[Directions for this task]
Each line of the data below that includes the string "отримають" must be copied.

● ● ●

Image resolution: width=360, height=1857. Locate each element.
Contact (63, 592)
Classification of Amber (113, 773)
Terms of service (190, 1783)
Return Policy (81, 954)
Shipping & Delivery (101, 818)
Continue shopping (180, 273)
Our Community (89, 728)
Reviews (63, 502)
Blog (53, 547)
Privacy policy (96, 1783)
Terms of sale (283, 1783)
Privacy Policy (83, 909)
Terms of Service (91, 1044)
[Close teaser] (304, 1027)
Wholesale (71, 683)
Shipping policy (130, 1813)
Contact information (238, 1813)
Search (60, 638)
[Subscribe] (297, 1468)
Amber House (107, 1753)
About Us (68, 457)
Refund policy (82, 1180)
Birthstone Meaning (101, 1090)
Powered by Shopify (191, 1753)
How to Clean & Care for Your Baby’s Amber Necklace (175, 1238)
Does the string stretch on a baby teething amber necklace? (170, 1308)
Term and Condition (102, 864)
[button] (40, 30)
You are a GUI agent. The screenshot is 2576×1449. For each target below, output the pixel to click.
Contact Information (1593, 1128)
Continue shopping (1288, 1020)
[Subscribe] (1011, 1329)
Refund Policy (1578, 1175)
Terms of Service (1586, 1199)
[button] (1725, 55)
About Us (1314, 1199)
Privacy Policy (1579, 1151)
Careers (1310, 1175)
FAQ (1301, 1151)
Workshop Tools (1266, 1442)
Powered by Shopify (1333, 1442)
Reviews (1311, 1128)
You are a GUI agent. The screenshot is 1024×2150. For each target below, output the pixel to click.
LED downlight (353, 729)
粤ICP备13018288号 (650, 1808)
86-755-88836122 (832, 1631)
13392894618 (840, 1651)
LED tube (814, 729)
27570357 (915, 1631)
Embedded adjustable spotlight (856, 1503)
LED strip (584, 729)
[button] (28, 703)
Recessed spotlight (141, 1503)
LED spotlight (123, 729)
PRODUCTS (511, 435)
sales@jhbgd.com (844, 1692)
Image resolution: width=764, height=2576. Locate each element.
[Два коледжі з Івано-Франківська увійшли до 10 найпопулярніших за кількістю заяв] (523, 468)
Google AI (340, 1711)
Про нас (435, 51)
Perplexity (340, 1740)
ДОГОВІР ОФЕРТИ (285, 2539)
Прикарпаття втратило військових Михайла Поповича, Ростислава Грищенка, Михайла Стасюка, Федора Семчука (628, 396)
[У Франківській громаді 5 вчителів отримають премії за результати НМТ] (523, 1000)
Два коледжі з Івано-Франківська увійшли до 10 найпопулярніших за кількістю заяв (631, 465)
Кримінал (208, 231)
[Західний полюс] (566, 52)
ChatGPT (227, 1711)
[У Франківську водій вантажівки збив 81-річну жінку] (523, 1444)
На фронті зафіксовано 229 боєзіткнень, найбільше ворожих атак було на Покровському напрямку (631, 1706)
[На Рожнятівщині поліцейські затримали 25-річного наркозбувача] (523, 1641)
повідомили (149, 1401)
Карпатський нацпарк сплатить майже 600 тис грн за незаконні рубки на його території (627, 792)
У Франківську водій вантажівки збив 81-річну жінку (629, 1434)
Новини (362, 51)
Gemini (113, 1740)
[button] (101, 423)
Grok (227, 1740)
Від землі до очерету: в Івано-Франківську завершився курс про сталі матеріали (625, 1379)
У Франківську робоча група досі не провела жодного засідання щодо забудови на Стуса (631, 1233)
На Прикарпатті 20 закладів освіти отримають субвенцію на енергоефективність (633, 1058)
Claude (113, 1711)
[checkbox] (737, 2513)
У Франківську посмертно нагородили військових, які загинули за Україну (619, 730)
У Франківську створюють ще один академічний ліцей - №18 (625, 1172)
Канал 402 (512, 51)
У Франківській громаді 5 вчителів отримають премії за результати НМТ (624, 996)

● ● ●

[Answer section]
[У Франківській громаді 5 вчителів отримають премії за результати НМТ] (523, 1000)
На Прикарпатті 20 закладів освіти отримають субвенцію на енергоефективність (633, 1058)
У Франківській громаді 5 вчителів отримають премії за результати НМТ (624, 996)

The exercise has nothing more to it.